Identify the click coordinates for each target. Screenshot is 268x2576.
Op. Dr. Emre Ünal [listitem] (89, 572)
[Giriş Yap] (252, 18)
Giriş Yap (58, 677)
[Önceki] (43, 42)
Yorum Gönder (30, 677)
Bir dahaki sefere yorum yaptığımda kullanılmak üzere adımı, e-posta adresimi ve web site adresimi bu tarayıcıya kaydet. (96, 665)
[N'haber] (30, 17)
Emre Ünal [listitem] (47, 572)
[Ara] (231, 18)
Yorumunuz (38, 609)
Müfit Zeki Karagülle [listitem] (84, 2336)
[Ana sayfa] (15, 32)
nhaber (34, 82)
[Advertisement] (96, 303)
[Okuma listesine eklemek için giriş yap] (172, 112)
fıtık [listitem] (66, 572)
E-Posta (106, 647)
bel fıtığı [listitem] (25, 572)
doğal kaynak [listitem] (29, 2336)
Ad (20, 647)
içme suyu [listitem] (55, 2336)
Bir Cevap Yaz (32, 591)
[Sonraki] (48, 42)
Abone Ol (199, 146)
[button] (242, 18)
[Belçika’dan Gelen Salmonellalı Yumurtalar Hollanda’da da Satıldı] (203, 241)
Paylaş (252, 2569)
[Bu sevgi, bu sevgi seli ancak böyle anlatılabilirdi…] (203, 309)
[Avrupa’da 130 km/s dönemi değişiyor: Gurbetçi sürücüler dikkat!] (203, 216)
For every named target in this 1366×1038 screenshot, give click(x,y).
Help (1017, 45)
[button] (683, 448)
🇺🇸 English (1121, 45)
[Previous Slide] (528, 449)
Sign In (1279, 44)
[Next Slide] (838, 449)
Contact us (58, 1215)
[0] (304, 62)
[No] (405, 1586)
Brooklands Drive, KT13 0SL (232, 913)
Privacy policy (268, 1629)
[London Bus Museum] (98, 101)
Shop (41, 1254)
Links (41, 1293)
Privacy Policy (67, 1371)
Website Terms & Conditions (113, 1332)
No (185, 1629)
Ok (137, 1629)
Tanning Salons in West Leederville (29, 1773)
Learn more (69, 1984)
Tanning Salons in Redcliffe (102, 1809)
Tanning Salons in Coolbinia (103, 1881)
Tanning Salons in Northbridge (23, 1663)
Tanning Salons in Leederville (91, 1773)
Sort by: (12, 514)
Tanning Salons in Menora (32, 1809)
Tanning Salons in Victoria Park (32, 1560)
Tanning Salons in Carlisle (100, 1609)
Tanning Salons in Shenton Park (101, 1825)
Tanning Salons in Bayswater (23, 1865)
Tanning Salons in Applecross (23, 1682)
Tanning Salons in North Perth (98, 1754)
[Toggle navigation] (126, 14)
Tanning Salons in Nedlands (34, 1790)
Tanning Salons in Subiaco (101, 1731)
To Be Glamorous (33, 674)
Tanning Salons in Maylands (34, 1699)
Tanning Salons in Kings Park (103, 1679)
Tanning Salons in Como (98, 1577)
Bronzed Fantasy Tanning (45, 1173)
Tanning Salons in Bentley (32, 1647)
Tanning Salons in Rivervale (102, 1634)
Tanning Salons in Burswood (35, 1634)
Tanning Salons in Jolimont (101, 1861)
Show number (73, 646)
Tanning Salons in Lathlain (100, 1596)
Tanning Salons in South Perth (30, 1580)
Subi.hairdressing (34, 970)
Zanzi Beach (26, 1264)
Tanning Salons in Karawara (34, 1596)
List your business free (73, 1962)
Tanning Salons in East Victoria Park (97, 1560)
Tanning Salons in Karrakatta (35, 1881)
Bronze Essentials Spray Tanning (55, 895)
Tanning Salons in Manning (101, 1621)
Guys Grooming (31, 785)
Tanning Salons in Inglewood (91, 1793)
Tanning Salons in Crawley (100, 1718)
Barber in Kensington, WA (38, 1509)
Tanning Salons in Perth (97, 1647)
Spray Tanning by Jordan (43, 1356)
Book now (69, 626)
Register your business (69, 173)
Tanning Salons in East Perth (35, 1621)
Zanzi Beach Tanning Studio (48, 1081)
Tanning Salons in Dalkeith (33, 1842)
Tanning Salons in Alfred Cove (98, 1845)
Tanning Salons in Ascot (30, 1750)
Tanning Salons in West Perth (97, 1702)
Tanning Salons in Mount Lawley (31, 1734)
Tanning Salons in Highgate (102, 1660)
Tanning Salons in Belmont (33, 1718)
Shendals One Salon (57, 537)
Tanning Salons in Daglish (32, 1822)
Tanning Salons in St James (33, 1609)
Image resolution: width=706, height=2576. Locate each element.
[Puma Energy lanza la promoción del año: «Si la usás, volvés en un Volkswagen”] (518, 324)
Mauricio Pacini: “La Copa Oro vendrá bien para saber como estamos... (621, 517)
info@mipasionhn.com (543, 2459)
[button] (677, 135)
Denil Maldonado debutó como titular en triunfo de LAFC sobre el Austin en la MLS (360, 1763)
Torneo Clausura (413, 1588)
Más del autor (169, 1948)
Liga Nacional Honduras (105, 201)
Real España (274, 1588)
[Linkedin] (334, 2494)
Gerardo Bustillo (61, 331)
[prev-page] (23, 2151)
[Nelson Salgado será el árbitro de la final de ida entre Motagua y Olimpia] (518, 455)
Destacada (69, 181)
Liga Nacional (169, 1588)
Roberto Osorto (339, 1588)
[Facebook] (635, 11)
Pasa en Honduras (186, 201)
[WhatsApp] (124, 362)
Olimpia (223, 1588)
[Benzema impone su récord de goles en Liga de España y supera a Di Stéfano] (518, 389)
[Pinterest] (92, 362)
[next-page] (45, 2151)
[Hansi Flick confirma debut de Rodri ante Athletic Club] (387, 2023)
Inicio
•••
ACTIVITY: Whatever else the listing above holds, retype exactly only the lines from the one containing "Privacy policy (268, 1629)" to the one containing "Tanning Salons in Ascot (30, 1750)", both ends kept.

WORKED SOLUTION:
Privacy policy (268, 1629)
[London Bus Museum] (98, 101)
Shop (41, 1254)
Links (41, 1293)
Privacy Policy (67, 1371)
Website Terms & Conditions (113, 1332)
No (185, 1629)
Ok (137, 1629)
Tanning Salons in West Leederville (29, 1773)
Learn more (69, 1984)
Tanning Salons in Redcliffe (102, 1809)
Tanning Salons in Coolbinia (103, 1881)
Tanning Salons in Northbridge (23, 1663)
Tanning Salons in Leederville (91, 1773)
Sort by: (12, 514)
Tanning Salons in Menora (32, 1809)
Tanning Salons in Victoria Park (32, 1560)
Tanning Salons in Carlisle (100, 1609)
Tanning Salons in Shenton Park (101, 1825)
Tanning Salons in Bayswater (23, 1865)
Tanning Salons in Applecross (23, 1682)
Tanning Salons in North Perth (98, 1754)
[Toggle navigation] (126, 14)
Tanning Salons in Nedlands (34, 1790)
Tanning Salons in Subiaco (101, 1731)
To Be Glamorous (33, 674)
Tanning Salons in Maylands (34, 1699)
Tanning Salons in Kings Park (103, 1679)
Tanning Salons in Como (98, 1577)
Bronzed Fantasy Tanning (45, 1173)
Tanning Salons in Bentley (32, 1647)
Tanning Salons in Rivervale (102, 1634)
Tanning Salons in Burswood (35, 1634)
Tanning Salons in Jolimont (101, 1861)
Show number (73, 646)
Tanning Salons in Lathlain (100, 1596)
Tanning Salons in South Perth (30, 1580)
Subi.hairdressing (34, 970)
Zanzi Beach (26, 1264)
Tanning Salons in Karawara (34, 1596)
List your business free (73, 1962)
Tanning Salons in East Victoria Park (97, 1560)
Tanning Salons in Karrakatta (35, 1881)
Bronze Essentials Spray Tanning (55, 895)
Tanning Salons in Manning (101, 1621)
Guys Grooming (31, 785)
Tanning Salons in Inglewood (91, 1793)
Tanning Salons in Crawley (100, 1718)
Barber in Kensington, WA (38, 1509)
Tanning Salons in Perth (97, 1647)
Spray Tanning by Jordan (43, 1356)
Book now (69, 626)
Register your business (69, 173)
Tanning Salons in East Perth (35, 1621)
Zanzi Beach Tanning Studio (48, 1081)
Tanning Salons in Dalkeith (33, 1842)
Tanning Salons in Alfred Cove (98, 1845)
Tanning Salons in Ascot (30, 1750)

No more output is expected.